■ **THE PROBLEM**
Can you render all of the rows below as a numbered list, leaving out any blank lines?
* * *
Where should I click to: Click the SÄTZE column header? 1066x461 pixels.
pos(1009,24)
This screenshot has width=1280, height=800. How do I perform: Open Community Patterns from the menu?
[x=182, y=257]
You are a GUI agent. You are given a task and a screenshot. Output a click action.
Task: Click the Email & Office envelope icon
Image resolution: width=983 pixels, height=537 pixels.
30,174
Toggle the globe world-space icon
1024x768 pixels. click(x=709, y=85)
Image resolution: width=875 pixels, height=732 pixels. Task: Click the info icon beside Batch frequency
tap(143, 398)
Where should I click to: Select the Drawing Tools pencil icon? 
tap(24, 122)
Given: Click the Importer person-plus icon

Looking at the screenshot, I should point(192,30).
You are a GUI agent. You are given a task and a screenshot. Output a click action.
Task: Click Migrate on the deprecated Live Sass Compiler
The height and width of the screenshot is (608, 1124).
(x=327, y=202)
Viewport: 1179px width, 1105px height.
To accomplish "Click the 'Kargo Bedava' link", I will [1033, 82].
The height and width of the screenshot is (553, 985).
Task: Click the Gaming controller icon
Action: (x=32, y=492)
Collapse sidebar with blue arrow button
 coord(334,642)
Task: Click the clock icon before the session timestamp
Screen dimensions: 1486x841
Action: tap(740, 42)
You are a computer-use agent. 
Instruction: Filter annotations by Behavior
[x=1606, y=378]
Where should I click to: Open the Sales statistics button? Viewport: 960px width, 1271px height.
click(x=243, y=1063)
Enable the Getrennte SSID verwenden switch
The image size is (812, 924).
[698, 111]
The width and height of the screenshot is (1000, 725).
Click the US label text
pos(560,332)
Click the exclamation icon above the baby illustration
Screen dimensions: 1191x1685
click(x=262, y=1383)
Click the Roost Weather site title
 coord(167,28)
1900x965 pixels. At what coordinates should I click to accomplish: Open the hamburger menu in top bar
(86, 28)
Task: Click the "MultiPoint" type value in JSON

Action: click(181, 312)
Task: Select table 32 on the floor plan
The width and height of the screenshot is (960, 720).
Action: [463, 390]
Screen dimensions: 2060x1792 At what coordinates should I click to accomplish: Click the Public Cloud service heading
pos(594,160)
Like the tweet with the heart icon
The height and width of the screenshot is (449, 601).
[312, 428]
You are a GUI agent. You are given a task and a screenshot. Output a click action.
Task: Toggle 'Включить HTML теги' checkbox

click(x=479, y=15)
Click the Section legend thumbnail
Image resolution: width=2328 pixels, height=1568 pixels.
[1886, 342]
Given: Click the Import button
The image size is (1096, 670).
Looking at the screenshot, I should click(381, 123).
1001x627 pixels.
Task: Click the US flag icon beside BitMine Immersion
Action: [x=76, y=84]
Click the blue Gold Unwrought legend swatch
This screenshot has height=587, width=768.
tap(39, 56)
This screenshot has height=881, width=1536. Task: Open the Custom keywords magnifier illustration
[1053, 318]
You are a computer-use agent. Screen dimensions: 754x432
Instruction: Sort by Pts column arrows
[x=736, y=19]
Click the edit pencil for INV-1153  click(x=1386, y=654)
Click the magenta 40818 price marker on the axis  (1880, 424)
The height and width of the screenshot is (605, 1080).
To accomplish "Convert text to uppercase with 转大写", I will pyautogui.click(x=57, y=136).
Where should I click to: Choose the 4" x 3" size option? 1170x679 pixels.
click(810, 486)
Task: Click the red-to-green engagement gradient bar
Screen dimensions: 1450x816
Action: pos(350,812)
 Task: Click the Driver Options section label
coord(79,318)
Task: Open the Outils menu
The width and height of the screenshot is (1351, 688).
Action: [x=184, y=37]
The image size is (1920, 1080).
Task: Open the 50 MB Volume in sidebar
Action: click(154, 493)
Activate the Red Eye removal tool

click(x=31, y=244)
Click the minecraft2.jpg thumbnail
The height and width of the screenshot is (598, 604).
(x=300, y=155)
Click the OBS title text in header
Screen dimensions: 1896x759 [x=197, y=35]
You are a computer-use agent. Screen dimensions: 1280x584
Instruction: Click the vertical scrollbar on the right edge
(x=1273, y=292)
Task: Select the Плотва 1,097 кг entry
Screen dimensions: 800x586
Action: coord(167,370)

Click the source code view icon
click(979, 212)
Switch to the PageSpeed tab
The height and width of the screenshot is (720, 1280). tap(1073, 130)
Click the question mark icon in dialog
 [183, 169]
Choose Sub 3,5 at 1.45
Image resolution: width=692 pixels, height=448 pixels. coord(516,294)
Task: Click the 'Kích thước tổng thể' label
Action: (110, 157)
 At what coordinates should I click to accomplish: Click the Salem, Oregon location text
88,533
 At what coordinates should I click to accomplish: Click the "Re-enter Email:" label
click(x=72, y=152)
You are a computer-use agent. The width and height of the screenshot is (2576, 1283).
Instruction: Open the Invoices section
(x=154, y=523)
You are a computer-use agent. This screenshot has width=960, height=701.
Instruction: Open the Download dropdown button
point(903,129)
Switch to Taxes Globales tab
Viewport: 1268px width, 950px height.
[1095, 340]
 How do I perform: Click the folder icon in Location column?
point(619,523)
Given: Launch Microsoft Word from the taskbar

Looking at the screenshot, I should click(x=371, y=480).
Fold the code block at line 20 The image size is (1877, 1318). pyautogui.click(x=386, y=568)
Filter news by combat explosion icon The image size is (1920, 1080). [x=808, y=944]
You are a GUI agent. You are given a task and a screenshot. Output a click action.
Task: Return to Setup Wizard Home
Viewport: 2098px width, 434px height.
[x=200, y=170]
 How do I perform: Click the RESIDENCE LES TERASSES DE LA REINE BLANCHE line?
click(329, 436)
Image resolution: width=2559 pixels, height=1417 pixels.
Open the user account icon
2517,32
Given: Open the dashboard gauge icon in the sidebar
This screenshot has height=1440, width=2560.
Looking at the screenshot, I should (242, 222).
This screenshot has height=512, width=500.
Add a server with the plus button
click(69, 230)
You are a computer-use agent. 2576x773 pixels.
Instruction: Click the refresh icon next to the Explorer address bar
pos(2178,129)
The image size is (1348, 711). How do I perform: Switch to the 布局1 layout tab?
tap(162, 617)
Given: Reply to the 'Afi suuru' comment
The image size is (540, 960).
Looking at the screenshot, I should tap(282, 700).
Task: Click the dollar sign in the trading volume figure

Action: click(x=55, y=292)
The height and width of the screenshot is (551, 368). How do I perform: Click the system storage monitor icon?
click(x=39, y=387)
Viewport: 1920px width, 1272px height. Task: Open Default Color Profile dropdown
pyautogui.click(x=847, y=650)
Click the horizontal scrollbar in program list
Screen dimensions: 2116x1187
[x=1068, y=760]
* * *
■ **RIGHT ANSWER**
1. Where should I click to: Click the SÄTZE column header? 1066x461 pixels.
2. pos(1009,24)
3. This screenshot has width=1280, height=800. How do I perform: Open Community Patterns from the menu?
4. [x=182, y=257]
5. You are a GUI agent. You are given a task and a screenshot. Output a click action.
6. Task: Click the Email & Office envelope icon
7. Image resolution: width=983 pixels, height=537 pixels.
8. 30,174
9. Toggle the globe world-space icon
10. 1024x768 pixels. click(x=709, y=85)
11. Image resolution: width=875 pixels, height=732 pixels. Task: Click the info icon beside Batch frequency
12. tap(143, 398)
13. Where should I click to: Select the Drawing Tools pencil icon? 
14. tap(24, 122)
15. Given: Click the Importer person-plus icon
16. Looking at the screenshot, I should point(192,30).
17. You are a GUI agent. You are given a task and a screenshot. Output a click action.
18. Task: Click Migrate on the deprecated Live Sass Compiler
19. The height and width of the screenshot is (608, 1124).
20. (x=327, y=202)
21. Viewport: 1179px width, 1105px height.
22. To accomplish "Click the 'Kargo Bedava' link", I will [1033, 82].
23. The height and width of the screenshot is (553, 985).
24. Task: Click the Gaming controller icon
25. Action: (x=32, y=492)
26. Collapse sidebar with blue arrow button
27.  coord(334,642)
28. Task: Click the clock icon before the session timestamp
29. Screen dimensions: 1486x841
30. Action: tap(740, 42)
31. You are a computer-use agent. 
32. Instruction: Filter annotations by Behavior
33. [x=1606, y=378]
34. Where should I click to: Open the Sales statistics button? Viewport: 960px width, 1271px height.
35. click(x=243, y=1063)
36. Enable the Getrennte SSID verwenden switch
37. The image size is (812, 924).
38. [698, 111]
39. The width and height of the screenshot is (1000, 725).
40. Click the US label text
41. pos(560,332)
42. Click the exclamation icon above the baby illustration
43. Screen dimensions: 1191x1685
44. click(x=262, y=1383)
45. Click the Roost Weather site title
46.  coord(167,28)
47. 1900x965 pixels. At what coordinates should I click to accomplish: Open the hamburger menu in top bar
48. (86, 28)
49. Task: Click the "MultiPoint" type value in JSON
50. Action: click(181, 312)
51. Task: Select table 32 on the floor plan
52. The width and height of the screenshot is (960, 720).
53. Action: [463, 390]
54. Screen dimensions: 2060x1792 At what coordinates should I click to accomplish: Click the Public Cloud service heading
55. pos(594,160)
56. Like the tweet with the heart icon
57. The height and width of the screenshot is (449, 601).
58. [312, 428]
59. You are a GUI agent. You are given a task and a screenshot. Output a click action.
60. Task: Toggle 'Включить HTML теги' checkbox
61. click(x=479, y=15)
62. Click the Section legend thumbnail
63. Image resolution: width=2328 pixels, height=1568 pixels.
64. [1886, 342]
65. Given: Click the Import button
66. The image size is (1096, 670).
67. Looking at the screenshot, I should click(381, 123).
68. 1001x627 pixels.
69. Task: Click the US flag icon beside BitMine Immersion
70. Action: [x=76, y=84]
71. Click the blue Gold Unwrought legend swatch
72. This screenshot has height=587, width=768.
73. tap(39, 56)
74. This screenshot has height=881, width=1536. Task: Open the Custom keywords magnifier illustration
75. [1053, 318]
76. You are a computer-use agent. Screen dimensions: 754x432
77. Instruction: Sort by Pts column arrows
78. [x=736, y=19]
79. Click the edit pencil for INV-1153  click(x=1386, y=654)
80. Click the magenta 40818 price marker on the axis  (1880, 424)
81. The height and width of the screenshot is (605, 1080).
82. To accomplish "Convert text to uppercase with 转大写", I will pyautogui.click(x=57, y=136).
83. Where should I click to: Choose the 4" x 3" size option? 1170x679 pixels.
84. click(810, 486)
85. Task: Click the red-to-green engagement gradient bar
86. Screen dimensions: 1450x816
87. Action: pos(350,812)
88.  Task: Click the Driver Options section label
89. coord(79,318)
90. Task: Open the Outils menu
91. The width and height of the screenshot is (1351, 688).
92. Action: [x=184, y=37]
93. The image size is (1920, 1080).
94. Task: Open the 50 MB Volume in sidebar
95. Action: click(154, 493)
96. Activate the Red Eye removal tool
97. click(x=31, y=244)
98. Click the minecraft2.jpg thumbnail
99. The height and width of the screenshot is (598, 604).
100. (x=300, y=155)
101. Click the OBS title text in header
102. Screen dimensions: 1896x759 [x=197, y=35]
103. You are a computer-use agent. Screen dimensions: 1280x584
104. Instruction: Click the vertical scrollbar on the right edge
105. (x=1273, y=292)
106. Task: Select the Плотва 1,097 кг entry
107. Screen dimensions: 800x586
108. Action: coord(167,370)
109. Click the source code view icon
110. click(979, 212)
111. Switch to the PageSpeed tab
112. The height and width of the screenshot is (720, 1280). tap(1073, 130)
113. Click the question mark icon in dialog
114.  [183, 169]
115. Choose Sub 3,5 at 1.45
116. Image resolution: width=692 pixels, height=448 pixels. coord(516,294)
117. Task: Click the 'Kích thước tổng thể' label
118. Action: (110, 157)
119.  At what coordinates should I click to accomplish: Click the Salem, Oregon location text
120. 88,533
121.  At what coordinates should I click to accomplish: Click the "Re-enter Email:" label
122. click(x=72, y=152)
123. You are a computer-use agent. The width and height of the screenshot is (2576, 1283).
124. Instruction: Open the Invoices section
125. (x=154, y=523)
126. You are a computer-use agent. This screenshot has width=960, height=701.
127. Instruction: Open the Download dropdown button
128. point(903,129)
129. Switch to Taxes Globales tab
130. Viewport: 1268px width, 950px height.
131. [1095, 340]
132.  How do I perform: Click the folder icon in Location column?
133. point(619,523)
134. Given: Launch Microsoft Word from the taskbar
135. Looking at the screenshot, I should click(x=371, y=480).
136. Fold the code block at line 20 The image size is (1877, 1318). pyautogui.click(x=386, y=568)
137. Filter news by combat explosion icon The image size is (1920, 1080). [x=808, y=944]
138. You are a GUI agent. You are given a task and a screenshot. Output a click action.
139. Task: Return to Setup Wizard Home
140. Viewport: 2098px width, 434px height.
141. [x=200, y=170]
142.  How do I perform: Click the RESIDENCE LES TERASSES DE LA REINE BLANCHE line?
143. click(329, 436)
144. Image resolution: width=2559 pixels, height=1417 pixels.
145. Open the user account icon
146. 2517,32
147. Given: Open the dashboard gauge icon in the sidebar
148. This screenshot has height=1440, width=2560.
149. Looking at the screenshot, I should (242, 222).
150. This screenshot has height=512, width=500.
151. Add a server with the plus button
152. click(69, 230)
153. You are a computer-use agent. 2576x773 pixels.
154. Instruction: Click the refresh icon next to the Explorer address bar
155. pos(2178,129)
156. The image size is (1348, 711). How do I perform: Switch to the 布局1 layout tab?
157. tap(162, 617)
158. Given: Reply to the 'Afi suuru' comment
159. The image size is (540, 960).
160. Looking at the screenshot, I should tap(282, 700).
161. Task: Click the dollar sign in the trading volume figure
162. Action: click(x=55, y=292)
163. The height and width of the screenshot is (551, 368). How do I perform: Click the system storage monitor icon?
164. click(x=39, y=387)
165. Viewport: 1920px width, 1272px height. Task: Open Default Color Profile dropdown
166. pyautogui.click(x=847, y=650)
167. Click the horizontal scrollbar in program list
168. Screen dimensions: 2116x1187
169. [x=1068, y=760]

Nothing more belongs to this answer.